Source code for raster2poly.classifier

"""
Raster classification and vectorisation engine.

Supports unsupervised (KMeans, MiniBatchKMeans), supervised (Random Forest
from ROI shapefiles or DN-range rules), with memory-efficient reading and
clean polygon output.
"""

from __future__ import annotations

import warnings
from pathlib import Path
from typing import Any, Dict, List, Optional, Sequence, Tuple, Union

import geopandas as gpd
import numpy as np
import rasterio
from rasterio.features import geometry_mask, shapes
from rasterio.windows import from_bounds
from shapely.geometry import shape as shapely_shape
from sklearn.cluster import KMeans, MiniBatchKMeans
from sklearn.ensemble import RandomForestClassifier

warnings.filterwarnings("ignore", category=rasterio.errors.NotGeoreferencedWarning)

PathLike = Union[str, Path]


# ═══════════════════════════════════════════════════════════════
#  Internal helpers
# ═══════════════════════════════════════════════════════════════

def _read_all_bands(path: PathLike) -> Tuple[np.ndarray, dict]:
    """
    Read all bands as float32, replacing nodata with NaN.

    Returns
    -------
    pixels : (N, B) float32 β€” one row per pixel, one column per band.
    meta   : rasterio profile dict.
    """
    with rasterio.open(path) as src:
        data = src.read().astype(np.float32)  # (B, H, W)
        meta = src.profile.copy()
        nd = src.nodata
    if nd is not None:
        data[data == nd] = np.nan
    bands, h, w = data.shape
    pixels = data.reshape(bands, h * w).T  # (N, B)
    return pixels, meta


def _valid_mask(pixels: np.ndarray) -> np.ndarray:
    """True where **all** bands are finite."""
    return np.all(np.isfinite(pixels), axis=1)


def _apply_labels(
    valid_mask: np.ndarray,
    labels: np.ndarray,
    total_pixels: int,
    fill: int = 0,
) -> np.ndarray:
    """Scatter classified labels back into a full-length 1-D array."""
    out = np.full(total_pixels, fill, dtype=np.int32)
    out[valid_mask] = labels
    return out


def _vectorize(
    labels_1d: np.ndarray,
    height: int,
    width: int,
    transform,
    crs,
    *,
    dissolve: bool = True,
    min_area: float = 0.0,
) -> gpd.GeoDataFrame:
    """
    Convert a 1-D classified array to polygons.

    Parameters
    ----------
    dissolve : bool
        Merge adjacent polygons of the same class (recommended).
    min_area : float
        Drop polygons smaller than this (map unitsΒ²).
    """
    grid = labels_1d.astype(np.int32).reshape(height, width)

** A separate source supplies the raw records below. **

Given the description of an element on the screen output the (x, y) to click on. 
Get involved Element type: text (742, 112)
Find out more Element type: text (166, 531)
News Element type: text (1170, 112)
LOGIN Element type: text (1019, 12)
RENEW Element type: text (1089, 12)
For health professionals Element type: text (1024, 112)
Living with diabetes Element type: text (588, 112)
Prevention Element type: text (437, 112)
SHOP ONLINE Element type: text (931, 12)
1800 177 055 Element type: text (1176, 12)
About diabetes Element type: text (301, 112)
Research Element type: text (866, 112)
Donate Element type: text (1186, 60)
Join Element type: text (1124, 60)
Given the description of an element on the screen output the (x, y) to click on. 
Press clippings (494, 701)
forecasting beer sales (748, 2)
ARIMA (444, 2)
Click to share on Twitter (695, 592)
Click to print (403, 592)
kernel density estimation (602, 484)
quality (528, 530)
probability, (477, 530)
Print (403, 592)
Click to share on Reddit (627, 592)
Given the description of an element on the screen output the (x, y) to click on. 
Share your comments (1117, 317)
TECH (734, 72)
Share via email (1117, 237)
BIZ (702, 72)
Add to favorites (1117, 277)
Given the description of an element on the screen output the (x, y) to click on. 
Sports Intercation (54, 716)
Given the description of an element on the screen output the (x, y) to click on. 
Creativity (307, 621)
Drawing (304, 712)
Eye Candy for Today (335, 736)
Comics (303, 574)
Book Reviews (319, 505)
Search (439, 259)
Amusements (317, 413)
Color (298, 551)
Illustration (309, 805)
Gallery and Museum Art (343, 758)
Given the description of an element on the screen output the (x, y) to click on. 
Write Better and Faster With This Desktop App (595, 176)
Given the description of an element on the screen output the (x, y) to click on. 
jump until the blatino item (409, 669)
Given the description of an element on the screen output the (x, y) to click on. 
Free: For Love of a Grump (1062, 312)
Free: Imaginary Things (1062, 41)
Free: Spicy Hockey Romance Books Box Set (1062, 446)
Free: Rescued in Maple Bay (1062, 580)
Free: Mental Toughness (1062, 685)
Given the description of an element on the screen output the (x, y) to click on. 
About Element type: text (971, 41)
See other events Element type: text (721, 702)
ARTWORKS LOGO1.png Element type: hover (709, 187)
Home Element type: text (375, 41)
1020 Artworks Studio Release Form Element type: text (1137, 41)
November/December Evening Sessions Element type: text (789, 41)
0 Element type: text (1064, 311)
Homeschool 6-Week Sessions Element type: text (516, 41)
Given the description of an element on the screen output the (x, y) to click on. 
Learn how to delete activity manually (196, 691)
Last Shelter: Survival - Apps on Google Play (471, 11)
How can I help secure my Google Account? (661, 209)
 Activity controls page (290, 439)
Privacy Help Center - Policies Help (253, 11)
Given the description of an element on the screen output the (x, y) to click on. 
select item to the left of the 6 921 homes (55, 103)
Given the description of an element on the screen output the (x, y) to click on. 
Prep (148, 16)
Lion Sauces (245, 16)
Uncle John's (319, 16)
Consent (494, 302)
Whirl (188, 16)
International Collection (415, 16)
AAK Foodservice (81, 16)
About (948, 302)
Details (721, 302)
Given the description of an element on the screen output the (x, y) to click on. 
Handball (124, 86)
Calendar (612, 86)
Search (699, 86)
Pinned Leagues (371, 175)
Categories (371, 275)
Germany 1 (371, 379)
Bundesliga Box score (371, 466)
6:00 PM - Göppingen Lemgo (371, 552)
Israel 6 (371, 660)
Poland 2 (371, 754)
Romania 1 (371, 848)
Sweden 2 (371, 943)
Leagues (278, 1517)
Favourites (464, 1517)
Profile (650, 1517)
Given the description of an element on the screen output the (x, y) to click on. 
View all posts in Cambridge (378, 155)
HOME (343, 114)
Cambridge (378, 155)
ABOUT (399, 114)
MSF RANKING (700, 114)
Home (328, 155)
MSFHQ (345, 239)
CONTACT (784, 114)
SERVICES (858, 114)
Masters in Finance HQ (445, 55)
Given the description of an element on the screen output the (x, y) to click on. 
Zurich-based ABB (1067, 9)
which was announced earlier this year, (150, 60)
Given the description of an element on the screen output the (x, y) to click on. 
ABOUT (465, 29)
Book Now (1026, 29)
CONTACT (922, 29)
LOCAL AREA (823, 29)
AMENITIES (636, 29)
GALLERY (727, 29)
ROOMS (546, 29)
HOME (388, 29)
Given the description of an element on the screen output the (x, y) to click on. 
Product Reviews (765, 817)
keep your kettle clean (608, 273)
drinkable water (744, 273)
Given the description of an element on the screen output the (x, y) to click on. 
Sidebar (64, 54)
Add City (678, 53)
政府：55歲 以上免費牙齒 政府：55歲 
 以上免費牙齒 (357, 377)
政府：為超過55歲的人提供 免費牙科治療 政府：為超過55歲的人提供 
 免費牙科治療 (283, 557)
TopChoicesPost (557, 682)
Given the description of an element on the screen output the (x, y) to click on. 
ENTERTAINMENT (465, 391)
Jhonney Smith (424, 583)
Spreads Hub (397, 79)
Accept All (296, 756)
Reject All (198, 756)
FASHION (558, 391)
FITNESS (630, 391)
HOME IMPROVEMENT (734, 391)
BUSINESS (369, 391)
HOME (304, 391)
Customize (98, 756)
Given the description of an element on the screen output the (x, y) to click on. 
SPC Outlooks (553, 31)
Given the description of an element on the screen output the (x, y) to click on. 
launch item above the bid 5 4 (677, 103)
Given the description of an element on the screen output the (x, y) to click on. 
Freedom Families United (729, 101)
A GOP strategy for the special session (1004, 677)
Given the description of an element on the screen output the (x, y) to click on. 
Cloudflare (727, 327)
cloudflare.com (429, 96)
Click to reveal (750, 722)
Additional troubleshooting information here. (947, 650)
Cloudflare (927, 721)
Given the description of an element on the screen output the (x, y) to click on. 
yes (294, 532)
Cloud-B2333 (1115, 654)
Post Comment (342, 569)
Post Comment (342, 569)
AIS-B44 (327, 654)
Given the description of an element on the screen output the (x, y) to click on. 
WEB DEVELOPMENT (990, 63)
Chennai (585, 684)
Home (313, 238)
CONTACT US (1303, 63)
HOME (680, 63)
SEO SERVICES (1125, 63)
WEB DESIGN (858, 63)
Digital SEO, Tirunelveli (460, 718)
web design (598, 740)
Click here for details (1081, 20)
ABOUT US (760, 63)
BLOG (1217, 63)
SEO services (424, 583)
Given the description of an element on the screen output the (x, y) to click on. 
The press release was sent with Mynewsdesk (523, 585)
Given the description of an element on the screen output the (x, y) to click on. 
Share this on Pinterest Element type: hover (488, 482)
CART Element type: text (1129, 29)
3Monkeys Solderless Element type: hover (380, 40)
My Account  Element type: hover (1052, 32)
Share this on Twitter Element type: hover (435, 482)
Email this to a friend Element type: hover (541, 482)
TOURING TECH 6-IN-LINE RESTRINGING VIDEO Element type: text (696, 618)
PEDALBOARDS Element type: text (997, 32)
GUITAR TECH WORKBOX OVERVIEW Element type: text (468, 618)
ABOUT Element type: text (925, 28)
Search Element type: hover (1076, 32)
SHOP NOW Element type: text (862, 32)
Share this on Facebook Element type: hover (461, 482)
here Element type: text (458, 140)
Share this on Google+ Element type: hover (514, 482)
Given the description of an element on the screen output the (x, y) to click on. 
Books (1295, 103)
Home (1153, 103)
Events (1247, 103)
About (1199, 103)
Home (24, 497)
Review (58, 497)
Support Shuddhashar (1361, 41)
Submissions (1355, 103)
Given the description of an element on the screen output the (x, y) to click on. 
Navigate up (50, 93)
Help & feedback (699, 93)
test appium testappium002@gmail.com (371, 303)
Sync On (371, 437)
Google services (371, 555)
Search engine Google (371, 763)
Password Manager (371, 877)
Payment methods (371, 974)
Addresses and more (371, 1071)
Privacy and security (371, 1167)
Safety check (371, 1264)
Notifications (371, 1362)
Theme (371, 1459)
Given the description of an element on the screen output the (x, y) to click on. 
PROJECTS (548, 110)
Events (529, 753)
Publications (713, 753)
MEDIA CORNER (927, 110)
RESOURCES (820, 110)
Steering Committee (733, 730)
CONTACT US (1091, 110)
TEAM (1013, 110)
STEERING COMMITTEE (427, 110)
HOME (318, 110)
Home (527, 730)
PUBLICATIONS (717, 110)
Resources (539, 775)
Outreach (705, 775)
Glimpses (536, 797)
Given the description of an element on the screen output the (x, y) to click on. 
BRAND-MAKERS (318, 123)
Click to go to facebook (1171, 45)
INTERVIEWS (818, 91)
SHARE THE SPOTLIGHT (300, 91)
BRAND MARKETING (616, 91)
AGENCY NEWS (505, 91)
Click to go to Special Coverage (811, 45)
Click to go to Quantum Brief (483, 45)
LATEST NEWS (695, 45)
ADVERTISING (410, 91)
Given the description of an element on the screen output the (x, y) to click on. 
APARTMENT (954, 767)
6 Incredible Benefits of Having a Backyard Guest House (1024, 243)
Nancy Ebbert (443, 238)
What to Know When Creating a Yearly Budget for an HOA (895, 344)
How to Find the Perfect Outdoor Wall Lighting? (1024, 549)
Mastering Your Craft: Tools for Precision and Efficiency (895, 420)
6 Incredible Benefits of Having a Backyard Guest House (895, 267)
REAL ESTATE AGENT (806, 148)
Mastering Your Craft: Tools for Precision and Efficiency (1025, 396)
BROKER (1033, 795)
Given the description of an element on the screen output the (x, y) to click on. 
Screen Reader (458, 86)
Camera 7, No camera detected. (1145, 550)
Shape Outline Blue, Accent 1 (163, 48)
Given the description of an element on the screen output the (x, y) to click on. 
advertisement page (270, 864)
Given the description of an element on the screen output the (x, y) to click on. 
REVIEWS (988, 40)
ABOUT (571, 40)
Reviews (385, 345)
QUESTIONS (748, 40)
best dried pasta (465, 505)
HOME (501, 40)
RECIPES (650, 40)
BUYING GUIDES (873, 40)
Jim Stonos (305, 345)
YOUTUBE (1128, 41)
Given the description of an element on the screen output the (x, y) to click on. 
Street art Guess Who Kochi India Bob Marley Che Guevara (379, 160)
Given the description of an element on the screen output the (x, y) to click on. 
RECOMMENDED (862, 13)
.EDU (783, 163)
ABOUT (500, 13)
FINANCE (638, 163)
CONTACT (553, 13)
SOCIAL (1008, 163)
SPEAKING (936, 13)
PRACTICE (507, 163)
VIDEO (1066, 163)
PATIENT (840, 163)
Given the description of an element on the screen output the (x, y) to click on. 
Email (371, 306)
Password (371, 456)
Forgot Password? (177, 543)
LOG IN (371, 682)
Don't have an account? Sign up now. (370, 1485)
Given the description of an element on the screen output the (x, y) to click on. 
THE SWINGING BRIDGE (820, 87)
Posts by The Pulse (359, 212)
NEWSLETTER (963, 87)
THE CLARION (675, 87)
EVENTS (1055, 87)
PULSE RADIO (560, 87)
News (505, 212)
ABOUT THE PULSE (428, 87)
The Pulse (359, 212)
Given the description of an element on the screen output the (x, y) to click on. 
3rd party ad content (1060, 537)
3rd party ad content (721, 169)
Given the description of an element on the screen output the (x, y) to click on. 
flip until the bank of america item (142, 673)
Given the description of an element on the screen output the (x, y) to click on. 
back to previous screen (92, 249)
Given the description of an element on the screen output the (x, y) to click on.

    records: list[dict] = []
    for geom_dict, value in shapes(grid, transform=transform):
        if value == 0:
            continue
        records.append({"class_id": int(value), "geometry": shapely_shape(geom_dict)})

    if not records:
        raise ValueError(
            "Vectorisation produced no polygons.  Check classification inputs."
        )

    gdf = gpd.GeoDataFrame(records, crs=crs)

    if dissolve:
        gdf = gdf.dissolve(by="class_id", as_index=False)
        # dissolve may create MultiPolygons; explode to simple Polygons
        gdf = gdf.explode(index_parts=False).reset_index(drop=True)

    if min_area > 0:
        gdf = gdf[gdf.geometry.area >= min_area].reset_index(drop=True)

    return gdf


def _extract_training_pixels(
    raster_path: PathLike,
    roi: gpd.GeoDataFrame,
    class_col: str,
) -> Tuple[np.ndarray, np.ndarray]:
    """
    Burn ROI geometries into the raster grid and extract per-pixel
    training samples β€” much more robust than zonal-mean shortcuts.
    """
    X_list: list[np.ndarray] = []
    y_list: list[int] = []

    with rasterio.open(raster_path) as src:
        for _, row in roi.iterrows():
            geom = row.geometry
            label = int(row[class_col])

            # Window covering this geometry
            try:
                window = from_bounds(*geom.bounds, transform=src.transform)
                window = window.round_offsets().round_lengths()
                if window.width < 1 or window.height < 1:
                    continue
            except Exception:
                continue

            win_transform = src.window_transform(window)
            data = src.read(window=window).astype(np.float32)  # (B, h, w)
            nd = src.nodata
            if nd is not None:
                data[data == nd] = np.nan
            b, h, w = data.shape

            # Rasterise geometry into window
            mask = geometry_mask(
                [geom], out_shape=(h, w), transform=win_transform, invert=True,
            )

            pixels = data[:, mask].T  # (n, B)
            finite = np.all(np.isfinite(pixels), axis=1)
            pixels = pixels[finite]

            if len(pixels) > 0:
                X_list.append(pixels)
                y_list.append(np.full(len(pixels), label, dtype=np.int32))

    if not X_list:
        raise ValueError("No valid training pixels extracted from ROI.")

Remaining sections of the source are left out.